It is a month now since we ‘launched’, at least in a vaporific kind of way, The Hedgehog Poetry Press, and it has been a lot of things and we have spoken to a multitude of people, which has been on the whole informative if confusing.
In many ways it has felt like a series of questions or tasks to be answered, which luckily far-too-many-nights playing ‘Twin Kingdom Valley’ on an Acorn Electron back in the ’80s has left me fully prepared to cope with.
Apart from perhaps if I get stuck in ‘Watersmeet’ with no sign of a raft, but that is just something for my therapist to worry about these days, not thee.
As for the present, the issue on the table today that we are-a-pondering is going under the heading of ‘formats’ and is all about our magazine, ‘Arfur.’
And it is really eBooks that are the issue. On one hand I love the fact that I can walk around with a hundred novels to work my way through on a Kindle, I’ve had one for aeons now and I honestly couldn’t do without it, but however much of a Luddite it makes me, I can’t help but feel that poetry works better on paper. It isn’t just the fact that the format changes on an eBook – I realise PDFs get you past that – but I think it comes down to the fact that I read poetry in a different way to prose. Prose I eat by the pound, poetry is gastro-porn, it needs air and light around it so that it can creep off the page and into your brain like a wiggly worm.
But that is just me, I realise that, and whilst I would be happiest if ‘Arfur’ was only produced on Vegan-Society-approved ersatz calfskin, I realise that some people like paperbacks and others like eBooks and some like hardbacks too. Hardbacks with beautifully finished dust jackets, paisley-printed end-papers, cloth bound books with gold leaf embossed hedgehogs, casebound beauties that line-up perfectly on their shelves with little patterns that you only really notice when you have a good selection to ponder over as a group…
So what to do?
On one hand I know we should ‘keep it simple stoopid.’
A paperback is good enough and a fabulously produced paperback is a wonder of the world, both ancient and modern and if there is an eBook for the gentlest of modern folk, well it is hardly the science of upwards projectile firing.
In fact, I think eBooks should come free with paper ones, but that is something else entirely (apart from it isn’t.) In fact, eBooks to me are convenience food, if I’m buying a book or a magazine, I want to be able to hold the thing, I want to put it on a shelf, or in a pile, leave it in the glovebox of my car or lend it to somebody, or give it away via BookMooch or to a charity shop or leave it on a bus or in a waiting room. I want to put photos between the pages as bookmarks and forget about them until years later when I open the book again and memories flutter out at me, or maybe even the great-grandchildren I’ll never have met, who knows.
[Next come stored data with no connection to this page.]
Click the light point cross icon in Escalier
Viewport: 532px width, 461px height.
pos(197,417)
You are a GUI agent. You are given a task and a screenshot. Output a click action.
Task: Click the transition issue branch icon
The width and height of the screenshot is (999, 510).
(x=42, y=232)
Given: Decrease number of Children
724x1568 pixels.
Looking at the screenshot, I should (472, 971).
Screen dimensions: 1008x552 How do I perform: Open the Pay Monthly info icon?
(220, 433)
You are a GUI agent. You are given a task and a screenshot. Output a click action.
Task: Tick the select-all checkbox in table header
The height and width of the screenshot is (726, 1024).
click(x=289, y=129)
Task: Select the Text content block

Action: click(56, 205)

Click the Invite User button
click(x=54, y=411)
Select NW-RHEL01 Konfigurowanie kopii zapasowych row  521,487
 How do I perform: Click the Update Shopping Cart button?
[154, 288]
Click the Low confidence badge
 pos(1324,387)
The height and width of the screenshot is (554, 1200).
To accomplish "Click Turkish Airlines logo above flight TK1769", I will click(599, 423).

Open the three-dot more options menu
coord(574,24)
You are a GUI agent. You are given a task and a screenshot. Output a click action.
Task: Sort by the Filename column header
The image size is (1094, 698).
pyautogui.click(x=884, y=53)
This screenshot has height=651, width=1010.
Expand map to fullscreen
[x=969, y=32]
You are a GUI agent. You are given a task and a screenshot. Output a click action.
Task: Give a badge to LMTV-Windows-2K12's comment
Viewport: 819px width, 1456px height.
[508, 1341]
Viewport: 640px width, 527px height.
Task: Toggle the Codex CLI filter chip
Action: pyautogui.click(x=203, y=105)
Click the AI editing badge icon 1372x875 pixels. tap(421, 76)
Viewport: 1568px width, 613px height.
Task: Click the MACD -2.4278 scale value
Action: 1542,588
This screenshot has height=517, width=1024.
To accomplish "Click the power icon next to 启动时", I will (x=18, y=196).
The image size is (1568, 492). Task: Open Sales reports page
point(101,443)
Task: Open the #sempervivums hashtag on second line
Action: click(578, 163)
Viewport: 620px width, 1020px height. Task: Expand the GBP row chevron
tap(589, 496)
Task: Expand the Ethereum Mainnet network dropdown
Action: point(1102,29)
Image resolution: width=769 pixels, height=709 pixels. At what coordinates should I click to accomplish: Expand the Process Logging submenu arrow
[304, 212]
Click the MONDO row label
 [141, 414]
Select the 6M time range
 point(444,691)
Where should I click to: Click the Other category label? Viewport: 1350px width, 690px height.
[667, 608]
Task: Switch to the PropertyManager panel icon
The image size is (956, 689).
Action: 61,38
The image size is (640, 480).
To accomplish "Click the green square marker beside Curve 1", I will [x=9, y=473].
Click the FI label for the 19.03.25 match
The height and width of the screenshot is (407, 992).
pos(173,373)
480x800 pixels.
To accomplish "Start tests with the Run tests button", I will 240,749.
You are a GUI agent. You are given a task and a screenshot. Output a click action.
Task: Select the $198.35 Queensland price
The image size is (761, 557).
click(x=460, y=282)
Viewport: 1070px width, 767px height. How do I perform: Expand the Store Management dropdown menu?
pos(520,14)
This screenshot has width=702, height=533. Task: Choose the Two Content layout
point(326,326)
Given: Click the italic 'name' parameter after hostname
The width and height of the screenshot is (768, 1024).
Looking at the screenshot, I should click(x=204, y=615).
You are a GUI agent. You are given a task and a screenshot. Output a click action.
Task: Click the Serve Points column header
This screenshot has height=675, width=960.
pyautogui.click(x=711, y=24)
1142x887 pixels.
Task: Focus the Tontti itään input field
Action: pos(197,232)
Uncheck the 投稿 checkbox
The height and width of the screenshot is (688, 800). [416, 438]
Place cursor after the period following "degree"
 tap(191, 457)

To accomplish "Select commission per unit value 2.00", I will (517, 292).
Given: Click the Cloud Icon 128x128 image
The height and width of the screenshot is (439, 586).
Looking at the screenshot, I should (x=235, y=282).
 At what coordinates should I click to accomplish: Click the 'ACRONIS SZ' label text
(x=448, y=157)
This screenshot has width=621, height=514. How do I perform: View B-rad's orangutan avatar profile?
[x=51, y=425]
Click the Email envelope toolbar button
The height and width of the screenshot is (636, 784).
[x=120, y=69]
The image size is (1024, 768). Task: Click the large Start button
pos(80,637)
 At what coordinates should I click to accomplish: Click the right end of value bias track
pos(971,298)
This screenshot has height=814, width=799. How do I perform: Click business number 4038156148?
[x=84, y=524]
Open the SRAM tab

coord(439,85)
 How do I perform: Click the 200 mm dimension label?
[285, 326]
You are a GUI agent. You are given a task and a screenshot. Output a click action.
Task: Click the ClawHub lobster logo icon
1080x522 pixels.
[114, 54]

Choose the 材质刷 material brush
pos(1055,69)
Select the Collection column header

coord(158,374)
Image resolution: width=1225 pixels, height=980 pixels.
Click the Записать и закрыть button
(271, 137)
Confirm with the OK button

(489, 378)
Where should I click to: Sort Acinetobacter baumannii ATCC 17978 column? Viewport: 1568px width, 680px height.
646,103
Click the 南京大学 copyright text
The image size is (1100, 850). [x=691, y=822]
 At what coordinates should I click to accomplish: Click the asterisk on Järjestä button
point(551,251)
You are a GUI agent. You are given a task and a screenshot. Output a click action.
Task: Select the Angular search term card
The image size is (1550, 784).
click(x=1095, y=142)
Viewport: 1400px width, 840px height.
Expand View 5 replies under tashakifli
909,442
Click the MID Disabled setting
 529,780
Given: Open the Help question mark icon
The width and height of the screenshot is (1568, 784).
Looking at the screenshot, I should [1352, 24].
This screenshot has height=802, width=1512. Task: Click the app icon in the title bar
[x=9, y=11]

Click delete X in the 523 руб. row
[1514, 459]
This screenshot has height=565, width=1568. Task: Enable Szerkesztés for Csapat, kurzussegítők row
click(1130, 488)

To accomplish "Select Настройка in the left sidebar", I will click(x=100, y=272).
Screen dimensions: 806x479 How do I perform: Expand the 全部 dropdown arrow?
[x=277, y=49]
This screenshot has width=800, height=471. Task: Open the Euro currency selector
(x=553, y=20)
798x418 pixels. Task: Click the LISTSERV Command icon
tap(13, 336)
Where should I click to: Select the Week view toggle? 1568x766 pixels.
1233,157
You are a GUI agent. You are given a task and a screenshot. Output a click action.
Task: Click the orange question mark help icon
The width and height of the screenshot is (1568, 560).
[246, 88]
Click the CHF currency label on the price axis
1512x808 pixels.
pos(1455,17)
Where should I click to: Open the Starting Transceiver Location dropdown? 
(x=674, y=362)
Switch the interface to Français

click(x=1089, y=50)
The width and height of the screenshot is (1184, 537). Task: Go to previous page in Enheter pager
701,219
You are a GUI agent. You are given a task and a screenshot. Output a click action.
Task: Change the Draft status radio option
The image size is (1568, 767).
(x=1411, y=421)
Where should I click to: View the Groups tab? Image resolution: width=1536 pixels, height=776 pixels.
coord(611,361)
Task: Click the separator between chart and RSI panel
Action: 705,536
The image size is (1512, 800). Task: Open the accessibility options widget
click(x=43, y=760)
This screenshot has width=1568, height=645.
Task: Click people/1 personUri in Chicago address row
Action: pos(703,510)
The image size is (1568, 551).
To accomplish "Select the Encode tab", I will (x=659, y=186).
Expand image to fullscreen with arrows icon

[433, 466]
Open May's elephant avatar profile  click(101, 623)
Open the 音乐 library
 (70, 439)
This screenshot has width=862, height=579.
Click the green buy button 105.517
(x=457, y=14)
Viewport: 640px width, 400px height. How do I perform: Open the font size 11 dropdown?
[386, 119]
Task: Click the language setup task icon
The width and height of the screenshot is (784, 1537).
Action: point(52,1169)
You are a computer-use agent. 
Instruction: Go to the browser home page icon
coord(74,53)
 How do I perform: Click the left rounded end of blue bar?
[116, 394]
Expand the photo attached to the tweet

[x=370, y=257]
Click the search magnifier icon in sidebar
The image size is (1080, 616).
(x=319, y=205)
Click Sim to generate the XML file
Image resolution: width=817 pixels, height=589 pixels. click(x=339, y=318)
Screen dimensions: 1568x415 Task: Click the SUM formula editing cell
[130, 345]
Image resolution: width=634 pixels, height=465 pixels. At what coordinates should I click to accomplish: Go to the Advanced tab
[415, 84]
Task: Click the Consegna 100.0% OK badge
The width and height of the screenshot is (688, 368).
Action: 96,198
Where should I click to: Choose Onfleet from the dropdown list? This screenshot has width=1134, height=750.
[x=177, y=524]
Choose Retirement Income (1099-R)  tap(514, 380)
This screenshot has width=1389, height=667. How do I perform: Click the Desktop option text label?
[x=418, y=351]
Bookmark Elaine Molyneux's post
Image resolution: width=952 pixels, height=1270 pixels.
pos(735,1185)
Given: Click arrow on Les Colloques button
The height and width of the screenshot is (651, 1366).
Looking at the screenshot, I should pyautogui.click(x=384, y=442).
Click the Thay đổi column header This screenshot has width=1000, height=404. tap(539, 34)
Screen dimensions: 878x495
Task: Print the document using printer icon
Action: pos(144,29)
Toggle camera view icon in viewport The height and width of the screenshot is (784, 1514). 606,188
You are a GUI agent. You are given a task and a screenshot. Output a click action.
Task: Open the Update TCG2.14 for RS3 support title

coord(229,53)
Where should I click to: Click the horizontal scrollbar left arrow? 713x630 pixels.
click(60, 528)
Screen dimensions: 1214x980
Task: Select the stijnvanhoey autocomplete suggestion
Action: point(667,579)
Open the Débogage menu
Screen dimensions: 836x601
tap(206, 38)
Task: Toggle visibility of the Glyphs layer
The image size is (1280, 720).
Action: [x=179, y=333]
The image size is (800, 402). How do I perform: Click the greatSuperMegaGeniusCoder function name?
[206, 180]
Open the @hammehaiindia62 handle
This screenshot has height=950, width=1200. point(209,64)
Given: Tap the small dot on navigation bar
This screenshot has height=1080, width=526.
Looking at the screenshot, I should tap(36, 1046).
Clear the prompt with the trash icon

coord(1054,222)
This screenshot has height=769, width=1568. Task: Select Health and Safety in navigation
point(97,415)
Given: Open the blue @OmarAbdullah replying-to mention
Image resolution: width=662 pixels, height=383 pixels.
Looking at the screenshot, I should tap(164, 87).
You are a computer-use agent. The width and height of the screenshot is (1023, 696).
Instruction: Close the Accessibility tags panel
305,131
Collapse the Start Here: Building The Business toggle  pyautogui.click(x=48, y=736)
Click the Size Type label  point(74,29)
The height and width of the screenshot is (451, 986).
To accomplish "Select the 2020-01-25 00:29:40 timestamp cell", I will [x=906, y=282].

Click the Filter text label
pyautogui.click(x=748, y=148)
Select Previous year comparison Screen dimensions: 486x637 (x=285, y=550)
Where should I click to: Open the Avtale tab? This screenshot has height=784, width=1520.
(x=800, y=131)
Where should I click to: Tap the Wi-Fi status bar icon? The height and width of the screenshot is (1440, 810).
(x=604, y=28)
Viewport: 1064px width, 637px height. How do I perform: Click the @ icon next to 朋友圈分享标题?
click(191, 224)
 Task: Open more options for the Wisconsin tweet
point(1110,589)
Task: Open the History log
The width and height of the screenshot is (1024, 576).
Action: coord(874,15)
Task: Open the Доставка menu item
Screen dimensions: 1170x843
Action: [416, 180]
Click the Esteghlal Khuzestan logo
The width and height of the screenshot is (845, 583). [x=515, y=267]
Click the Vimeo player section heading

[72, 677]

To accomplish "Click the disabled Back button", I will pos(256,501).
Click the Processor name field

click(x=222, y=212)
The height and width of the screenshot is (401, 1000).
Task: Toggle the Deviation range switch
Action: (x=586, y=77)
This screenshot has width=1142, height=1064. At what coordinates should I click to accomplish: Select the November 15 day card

So there we are, as clear as mud, but I started writing this in the hope of coming to a conclusive decision, so I’ll do just that. I like to pronounce, pronouncements make you do things.
Therefore, we are pleased to say that:
‘A Restricted View From Under The Hedge’ will be made available both as a printed artefact and as an eBook, and whichever version you buy (or are given if you have your work ‘tween the covers) you will always get the other one free of charge. It will be the same when we publish books too.
There, that wasn’t so hard after all.